Task directions | Update the material, starting with the line that contains "Click the Benchmarking description paragraph" and going on through the line that contains "Task: Open the three-dot Chrome menu", by replacing "Rotate" with "Crop" and leaving everything else unchanged. Return only those lines, without the pictures.
════════════════
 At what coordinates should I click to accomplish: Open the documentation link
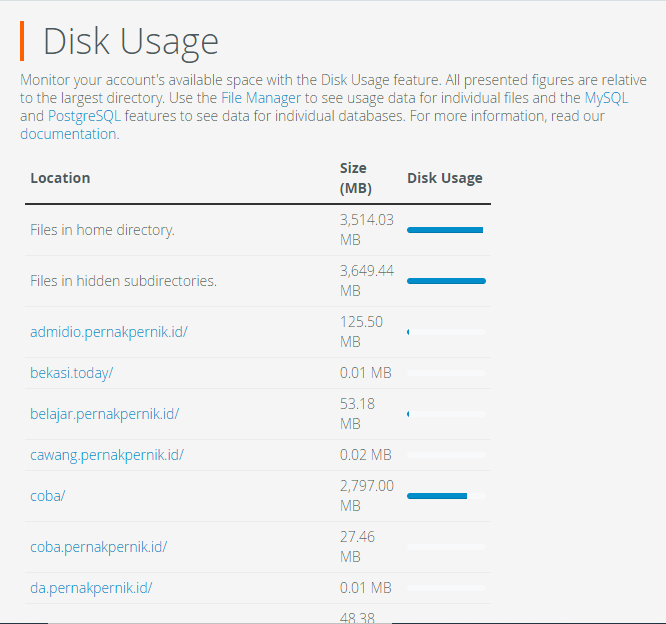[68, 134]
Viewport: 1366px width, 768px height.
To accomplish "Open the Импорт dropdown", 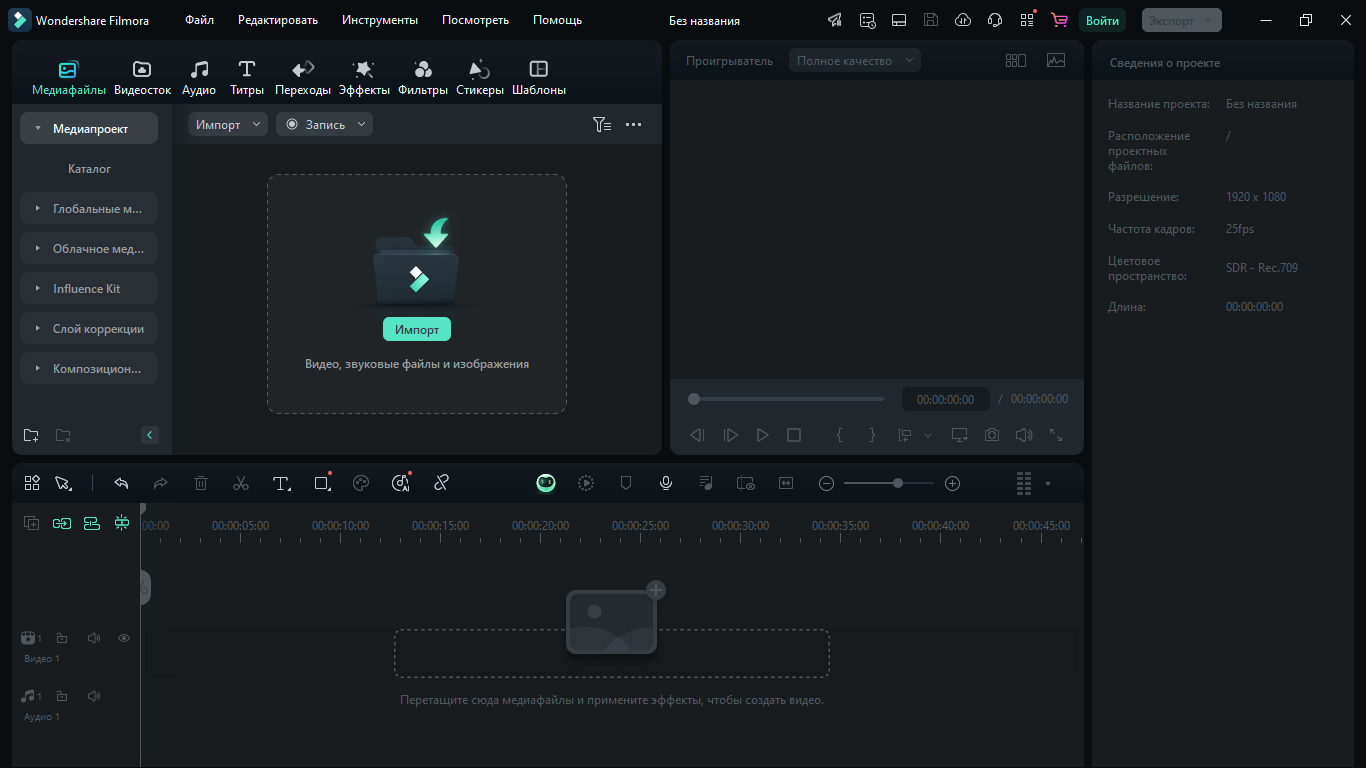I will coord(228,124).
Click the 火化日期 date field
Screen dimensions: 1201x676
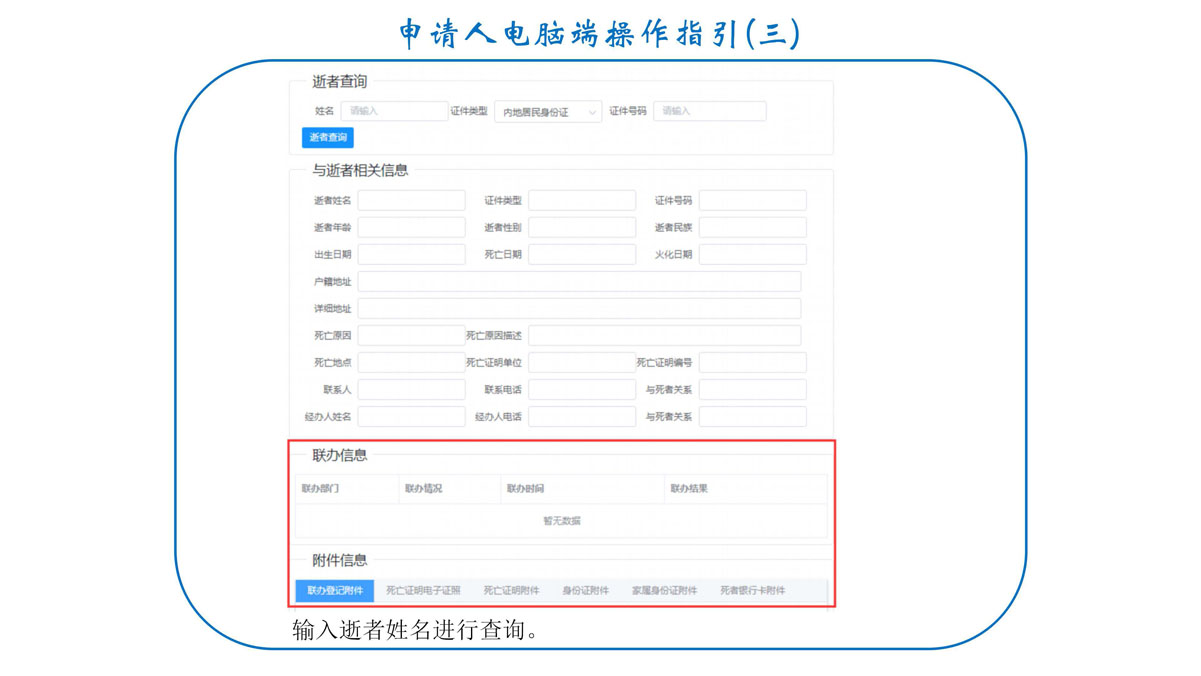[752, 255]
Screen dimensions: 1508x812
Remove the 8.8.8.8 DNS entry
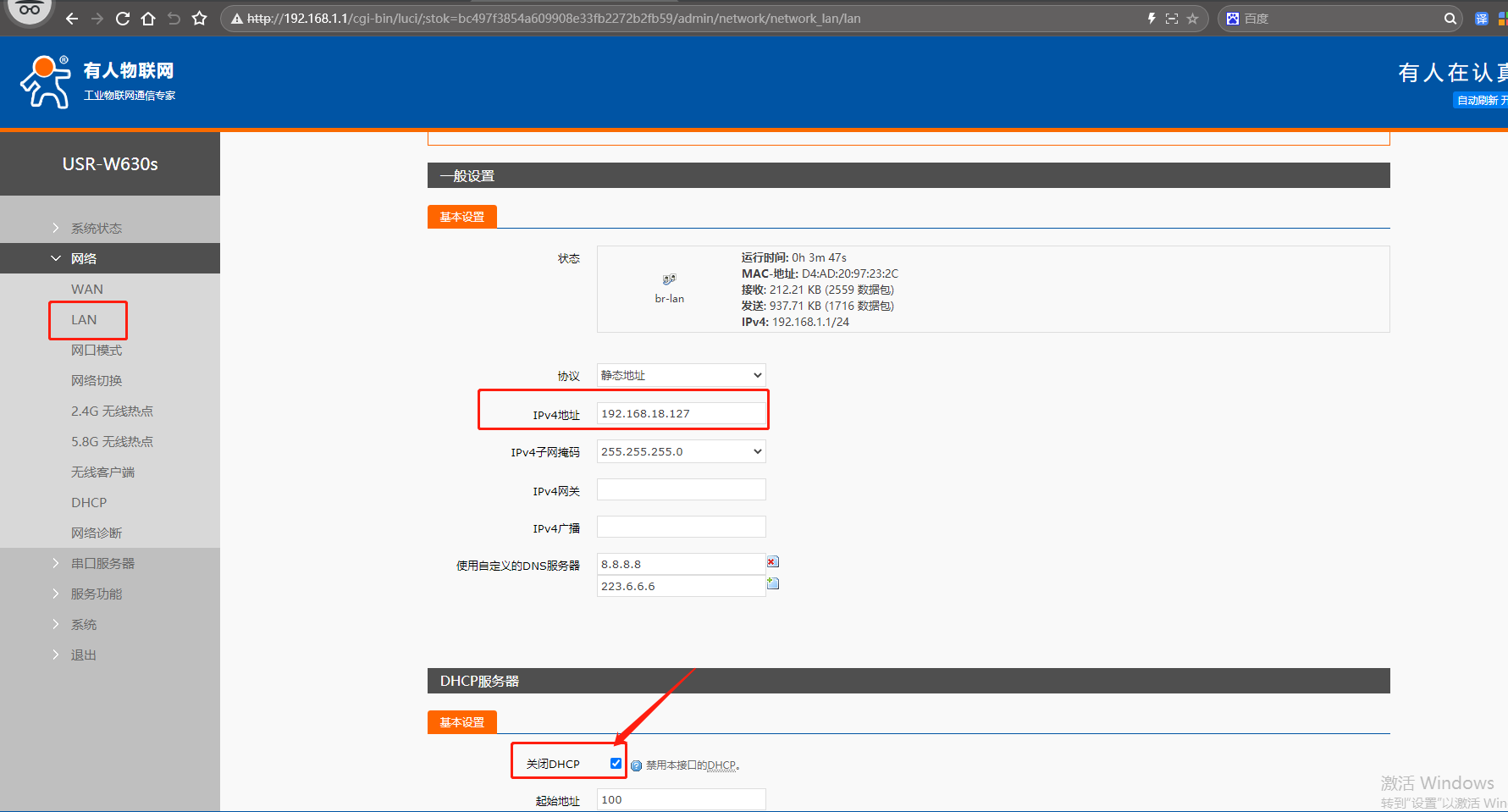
════════════════
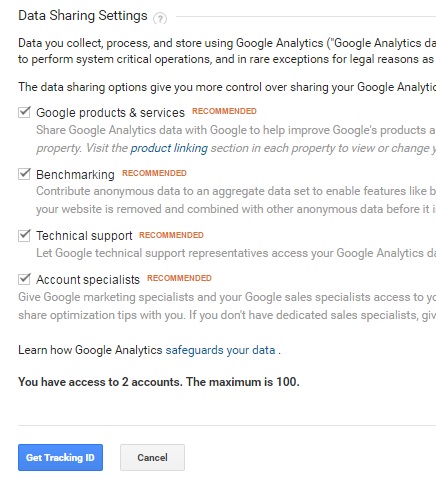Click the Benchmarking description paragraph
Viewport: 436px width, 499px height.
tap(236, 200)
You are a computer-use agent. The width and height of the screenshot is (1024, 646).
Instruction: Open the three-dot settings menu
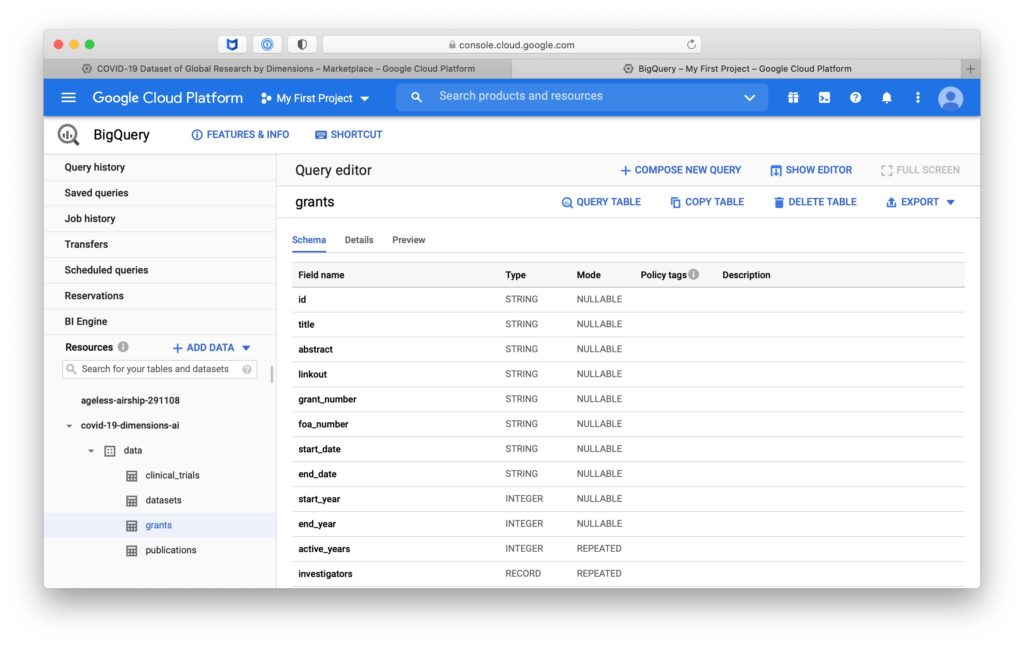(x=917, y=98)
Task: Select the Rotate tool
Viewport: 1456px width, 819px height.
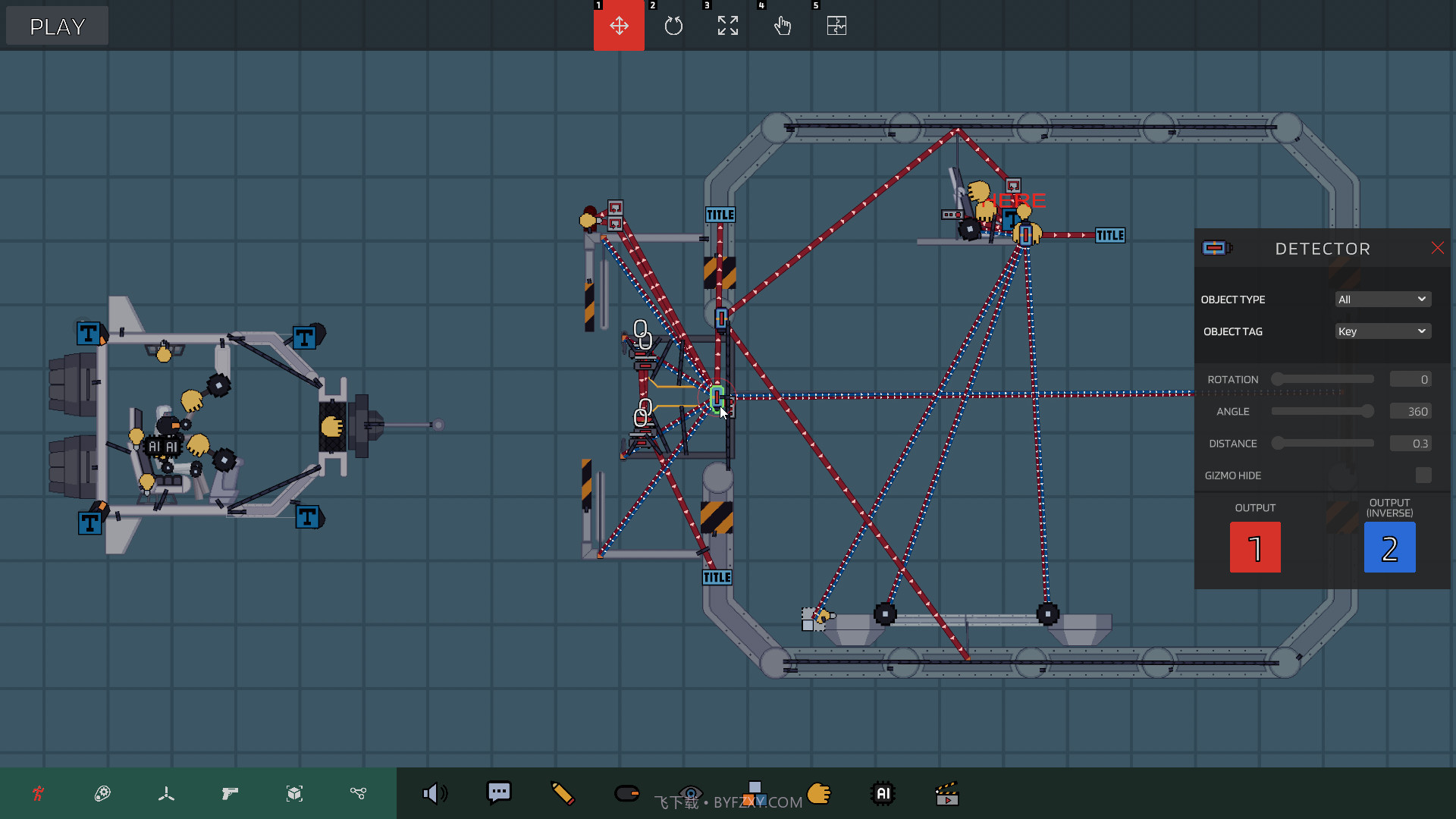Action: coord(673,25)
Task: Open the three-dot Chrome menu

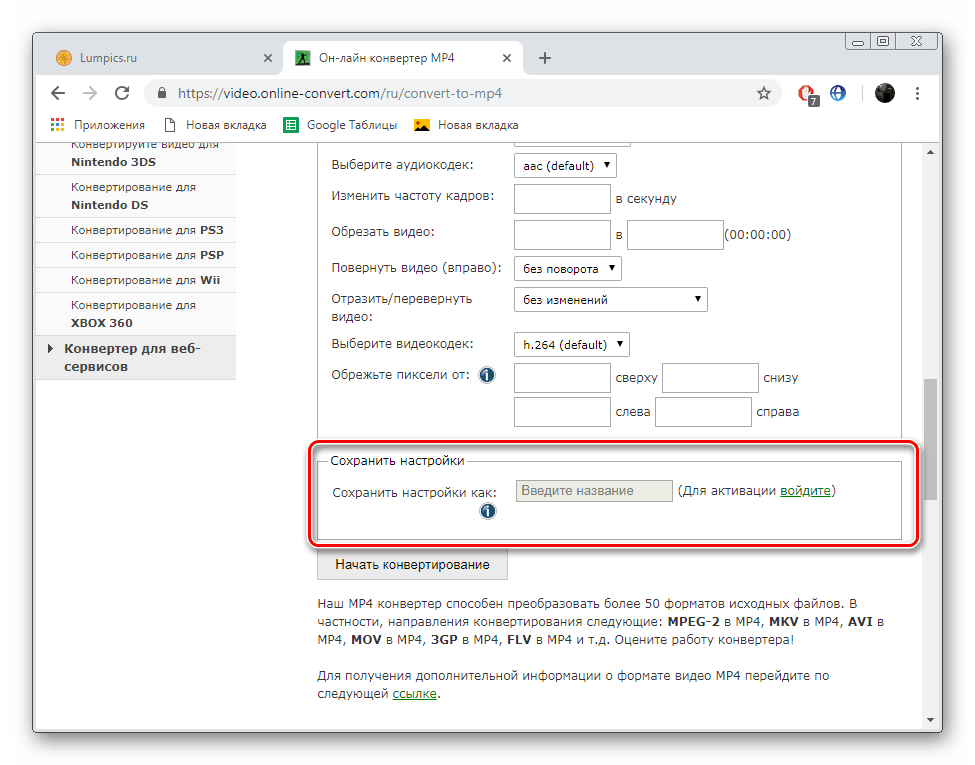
════════════════
Full solution |
Click the Benchmarking description paragraph
Viewport: 436px width, 499px height.
tap(236, 200)
You are a computer-use agent. The width and height of the screenshot is (1024, 646).
Instruction: Open the three-dot settings menu
(x=917, y=98)
Task: Select the Crop tool
Viewport: 1456px width, 819px height.
Action: coord(673,25)
Task: Open the three-dot Chrome menu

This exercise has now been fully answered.